Das Gericht zweiter Instanz gab der Berufung des Beklagten nicht Folge. Es erachtete die vom Beklagten erhobenen Verfahrens- und Beweisrügen als nicht berechtigt und übernahm die erstinstanzlichen Feststellungen zur Gänze. Ausgehend von diesem Sachverhalt billigte es die Verneinung des Bestehens der Gegenforderung durch das Erstgericht. In der festgestellten Übergabe der beiden Sparbücher an die Klägerin liege ein Schenkungsvertrag, der nach § 943 ABGB formfrei gewesen sei und der Klägerin das Eigentum der Sparguthaben vermittelt habe. Die Klägerin sei somit nicht verpflichtet gewesen, die Sparbücher bei Ableben ihres Lebensgefährten als Nachlaßvermögen herauszugeben. Der Beklagte sei demnach auch nicht berechtigt, als Universalsukzessor seines Vaters, die Herausgabe des Sparguthabens zu fordern oder einen solchen Herausgabeanspruch dem Legatsanspruch der Klägerin aufrechnungsweise entgegenzusetzen.
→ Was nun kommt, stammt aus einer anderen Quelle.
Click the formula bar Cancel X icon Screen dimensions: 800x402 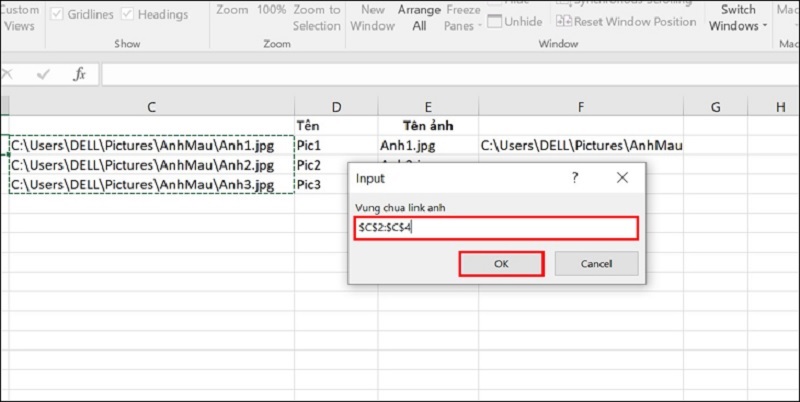point(8,75)
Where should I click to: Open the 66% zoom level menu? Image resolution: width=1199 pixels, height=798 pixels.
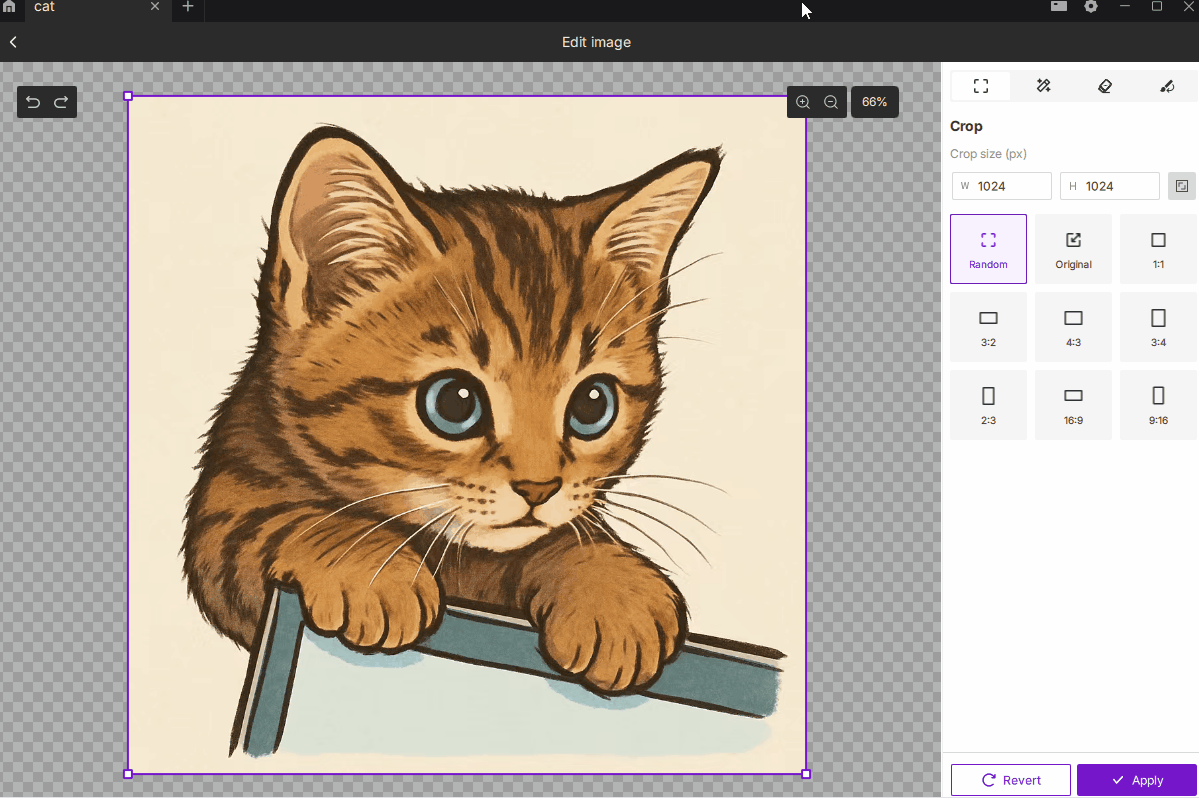[x=874, y=102]
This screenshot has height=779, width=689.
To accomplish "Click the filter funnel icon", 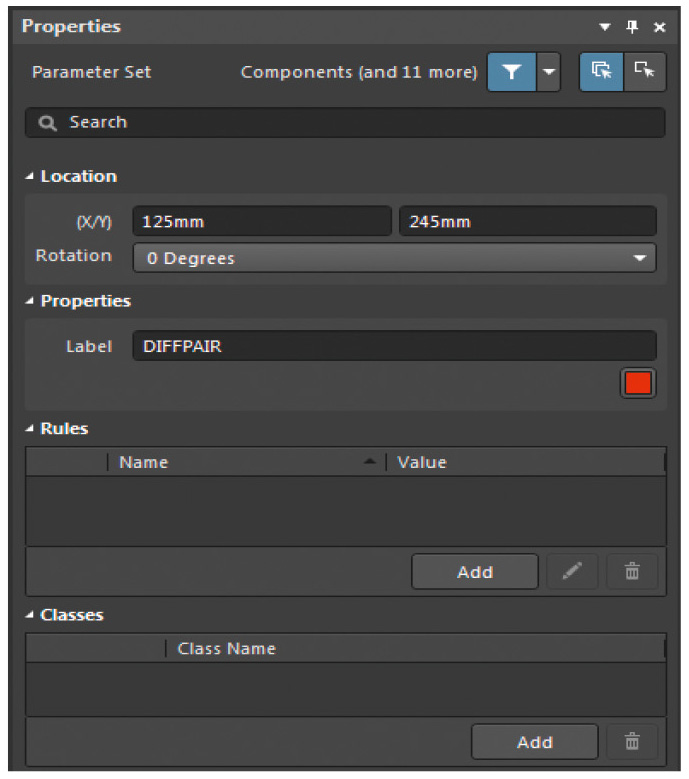I will tap(511, 73).
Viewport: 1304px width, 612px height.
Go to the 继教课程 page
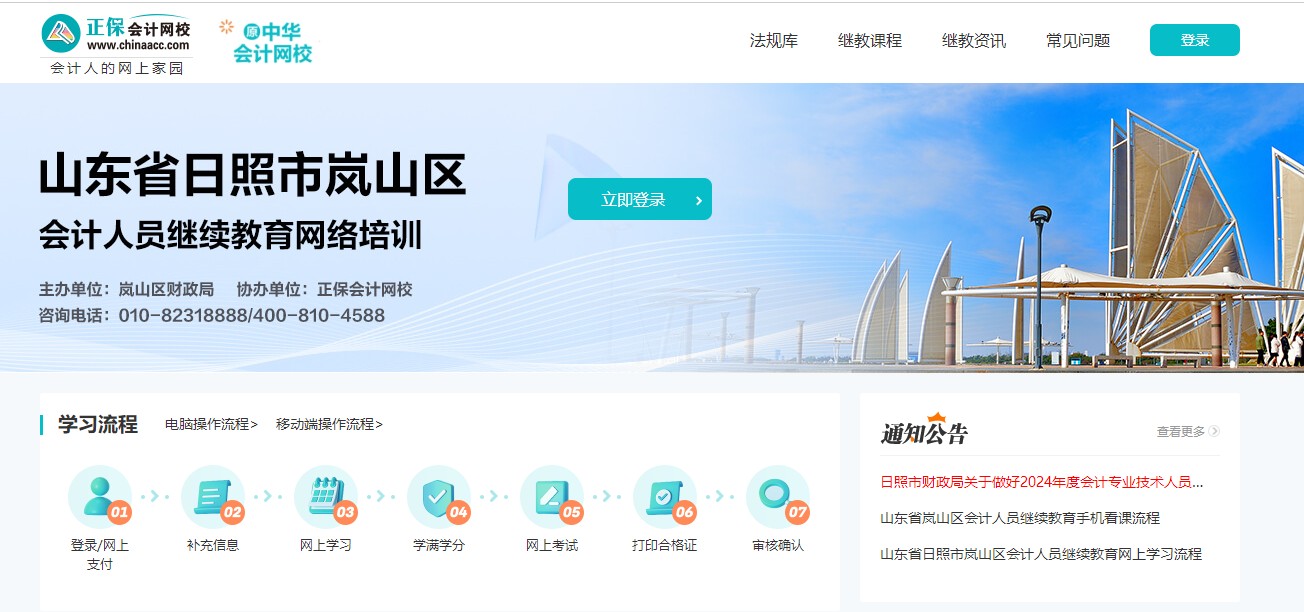tap(869, 41)
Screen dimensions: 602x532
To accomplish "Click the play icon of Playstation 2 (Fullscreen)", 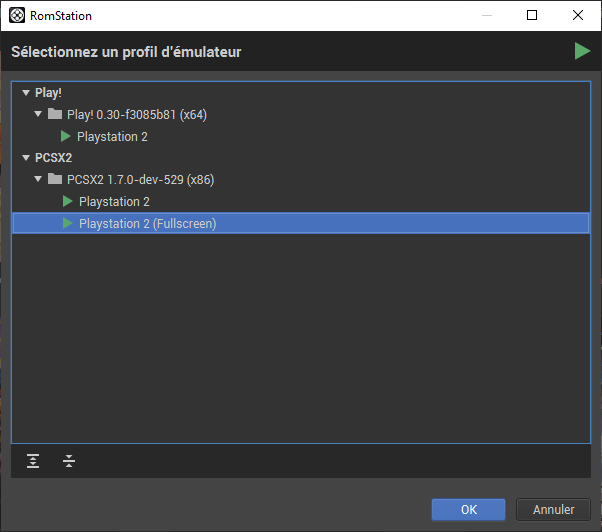I will (67, 223).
Gegen dieses Urteil des Gerichtes zweiter Instanz richtet sich die allein auf den Anfechtungsgrund des § 503 Abs 1 Z 2 ZPO gestützte Revision des Beklagten mit dem Antrag, das angefochtene Urteil aufzuheben und die Rechtssache an das Berufungsgericht zur neuerlichen Verhandlung und Entscheidung zurückzuverweisen. Die Klägerin beantragte in ihrer Revisionsbeantwortung, der Revision nicht Folge zu geben.
Rechtliche Beurteilung
Die Revision ist im Hinblick auf den Wert des Streitgegenstandes zulässig, aber nicht berechtigt.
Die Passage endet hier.